Shaun Nichols, reporting for The Register: The UK's biggest broadband provider BT redirected its customers' outgoing emails to a single account for three hours on Tuesday. The telco said the flooded inbox was an internal account it uses for test purposes and not a random unlucky subscriber. While BT did not provide details on the reason for the disruption, it appears to be the result of testing or maintenance gone awry. "A small number of customers reported an issue sending emails earlier. Sorry about this, it's fixed now," BT said in a statement to El Reg. "The mailbox in the delivery failure notification was for internal/test use and appeared in error, sorry for any confusion that caused." The emails were going to an account which belonged to someone named Steve Webb. The Register reports that Steve Webb works for one of BT's contractors.
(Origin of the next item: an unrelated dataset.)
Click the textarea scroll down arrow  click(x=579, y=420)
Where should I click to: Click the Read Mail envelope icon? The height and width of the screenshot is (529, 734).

For Webb, I fear, Tuesday wasn't a productive day.

23 of 45 comments (clear)

  1. This Steve, by mjwx · · Score: 5, Funny

    This Steve, is what happens when you piss off a sysadmin.

    --
    Calling someone a "hater" only means you can not rationally rebut their argument.
    1. Re:This Steve, by Anonymous Coward · · Score: 1

      Hi, this is Steve. I read all this emails. Did you know that they are planning to outsource IT to India this year?

    2. Re:This Steve, by NatasRevol · · Score: 1

      How old are your emails?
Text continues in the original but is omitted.